Part of 1. 1. Questions to the Cabinet Secretary for Finance and Local Government – in the Senedd at 2:04 pm on 21 September 2016.
Thanks to Jeremy Miles for drawing attention to the Citizens Advice ‘Fairness for all’ report, a very important report that I take very seriously. There are three specific recommendations for Welsh Government, two of which fall into my own area of responsibility. The first was to continue with our council tax reduction scheme. It’s an expensive scheme. It costs £244 million every year, and I am proud of every single one of those pounds because they go to help the very poorest and most vulnerable households in Wales. I am very proud of the decision that this Assembly took to support that scheme, and the sharp, sharp contrast that it draws between the position of families in England, millions of whom have to pay money towards the council tax at a point when their own benefits and their ability to do so has been frozen and further compromised. So, I was very pleased indeed to be able to make the announcement today that that national council tax reduction scheme will continue for a further year, and that I will be discussing its further continuation with local authority colleagues.
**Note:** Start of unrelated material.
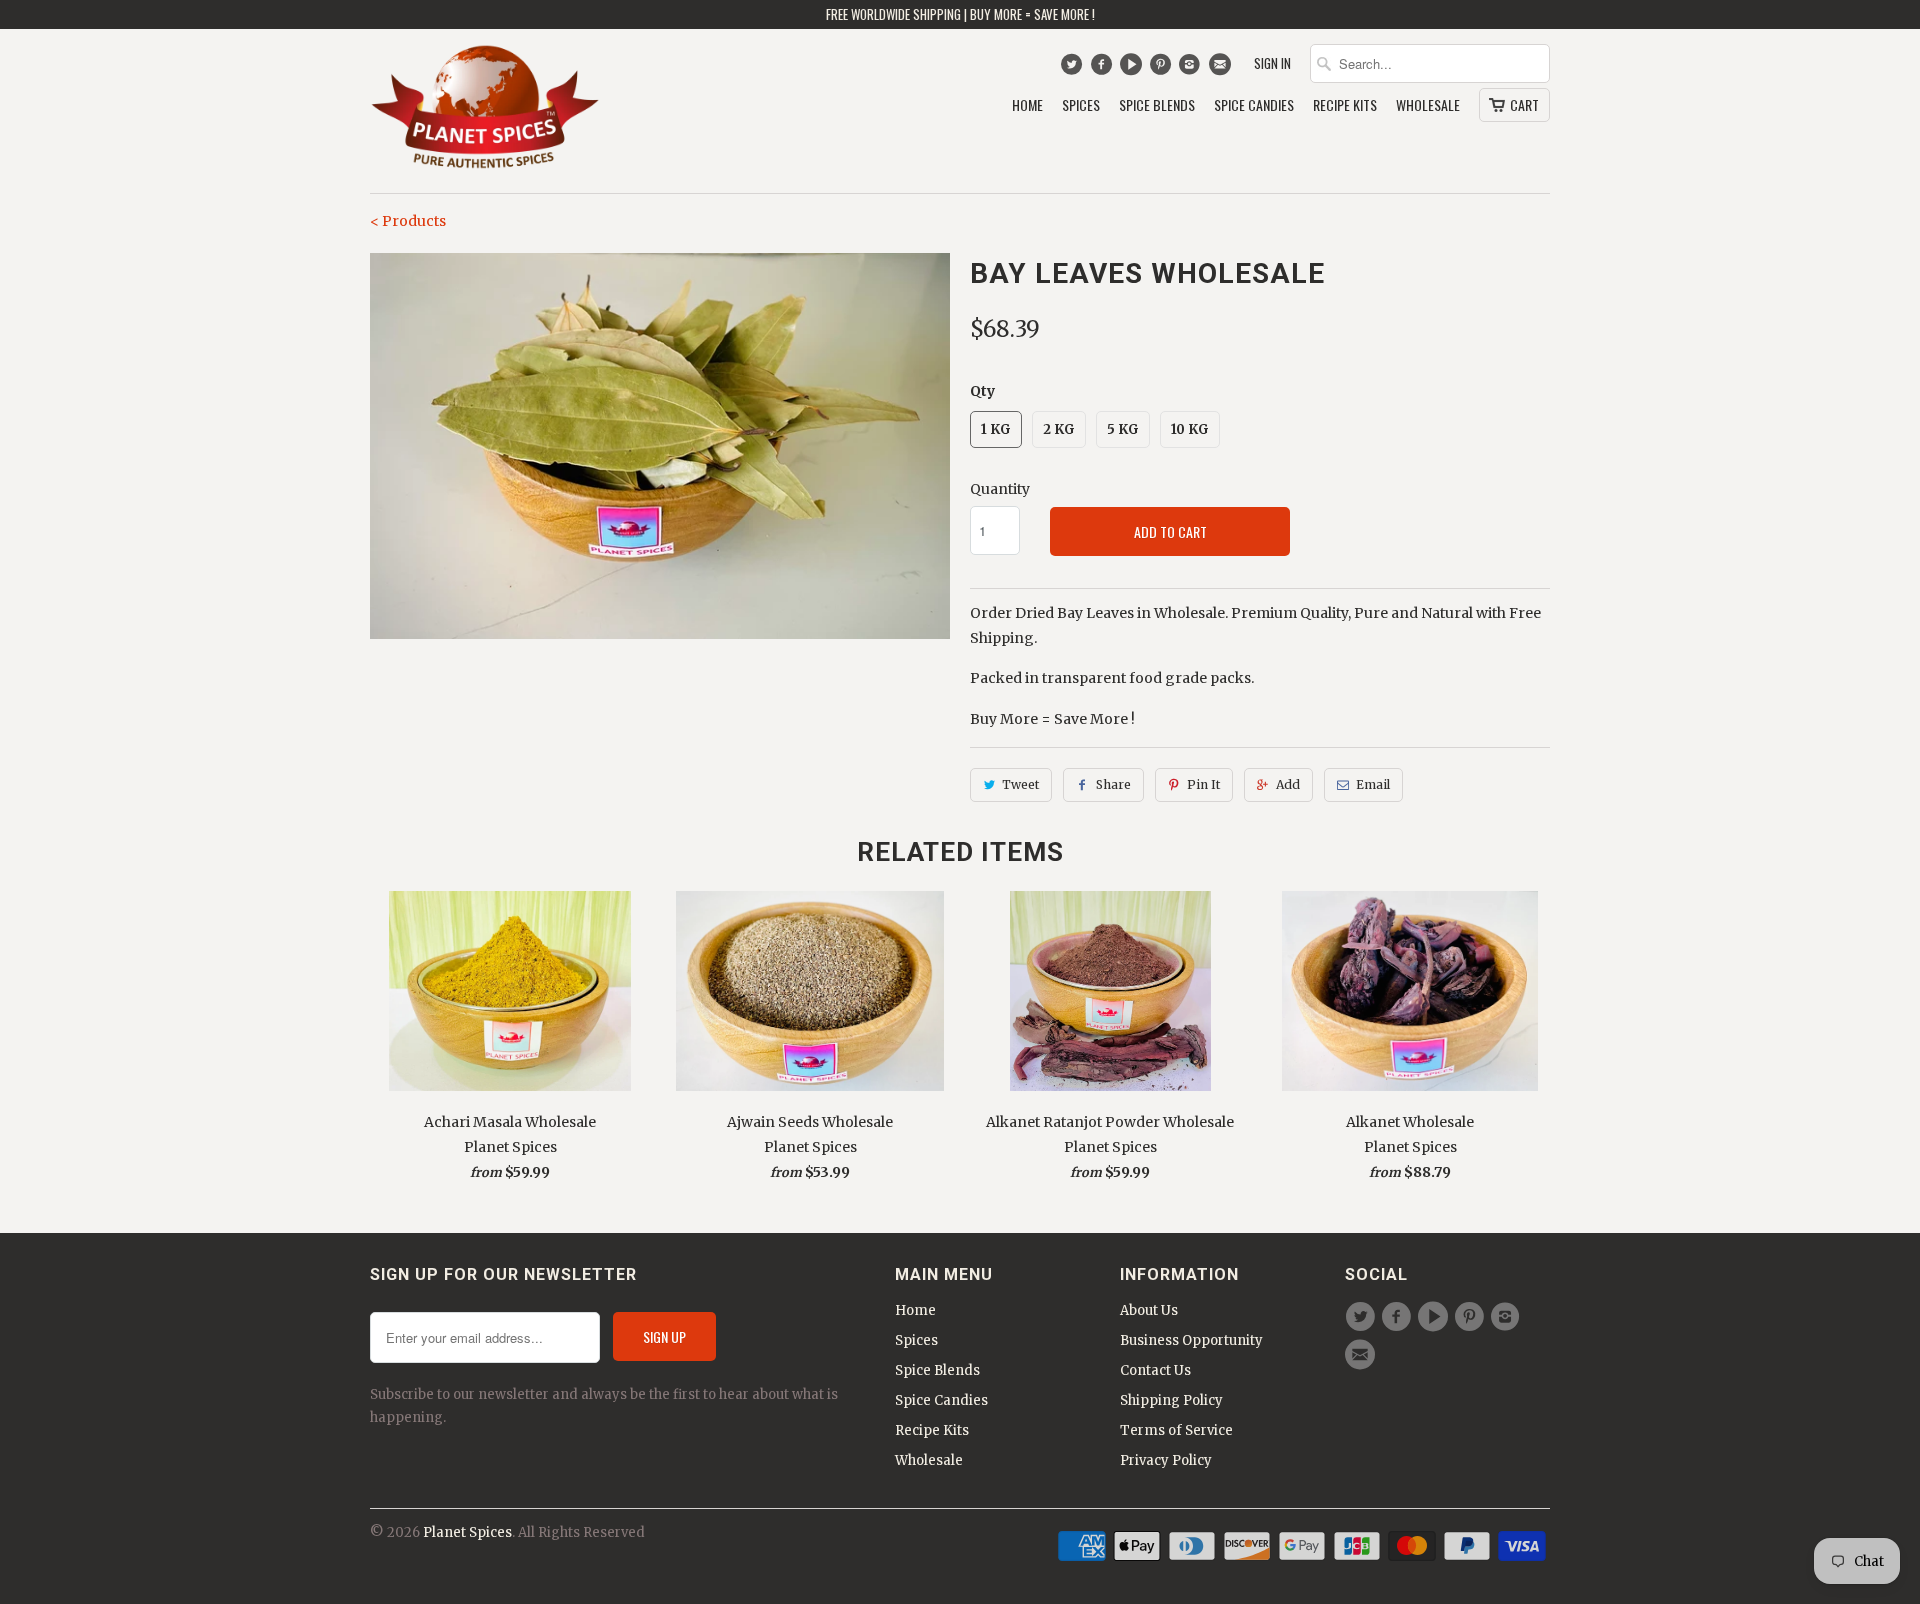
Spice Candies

However, the report does draw attention, to my mind, to some concerning evidence in relation to the deployment of bailiffs. I want to be clear that the use of bailiffs should never be anything other than a last resort, that other courses of action should always have been exhausted first, and that public authorities that contract with bailiffs need to think very carefully about who they are contracting with. I intend to commission some fresh research into the way that these things happen in Wales in order to work with public authorities to try to make sure that, where people find themselves in this degree of difficulty, we respond to them in the most sensitive way possible.